I don't normally post speeches from the Legislature, but this particular speech caught my attention today, especially when Mike Farnworth mentioned that he was a classmate of Terry Fox. I hope you find the same challenge and inspiration from it that I did today!
This week we mark the anniversary of an astonishing achievement by one of our greatest British Columbians and Canadians. Thirty years ago, on the 12th of April in 1980, Terry Fox began his Marathon of Hope by dipping his artificial leg into St. John's harbour.
All of us know the rest of Terry's remarkable story. His goal was to run across Canada to raise money for cancer research, and he pursued his goal for 143 gruelling days. He eventually had to stop outside Thunder Bay, Ontario because he was too sick to continue. The cancer that he had been fighting had returned.

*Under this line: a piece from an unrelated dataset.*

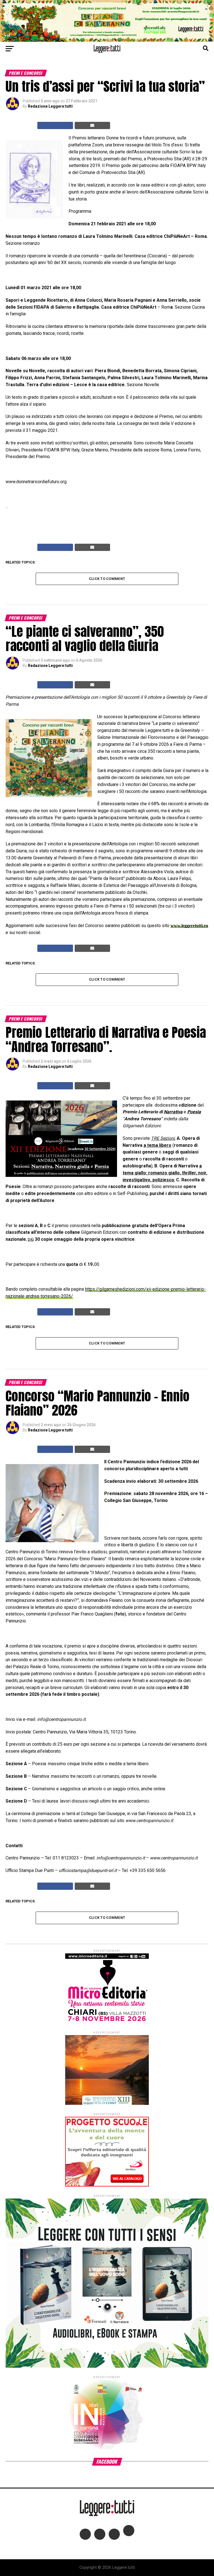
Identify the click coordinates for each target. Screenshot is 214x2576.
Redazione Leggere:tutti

It was a remarkable achievement, and I'd like to put those numbers into a bit of perspective for all of us in this room and in the gallery. Running for 143 days straight, no day off, running an average of 42 kilometres each day. Just so we can all appreciate that, that's like each of us getting up tomorrow, putting on your sweats and your running shoes and then going outside to run a marathon, and then the next day and then the next day and doing it over and over and over again for 143 days.
Are you tired even just thinking about it? But Terry did it for 4½ months. His run was a testament to the spirit of the individual, but more important than that, it showed us that it's ordinary people who achieve remarkable and extraordinary things.
I was at school with Terry. We were in the same class in junior high school. He was just a regular kid just like everybody else in that classroom, but he went on to achieve true greatness — greatness that wasn't thrust upon him, but greatness that came from inside him.
He had a heart and a determination to achieve his goal and his dream. He did that day in and day out, and that is why his legacy lives on. But more important than that, and just as important as the battle to fight cancer, is the lesson for us that it's within each of us with our determination to make dreams like his a reality.
1 comment:
45 kilometers each day?
I have been doing between 4 and 5 km every morning. 143 days?
I think I just got my real first bit of perspective on the Terry Fox run I've been participating in for years.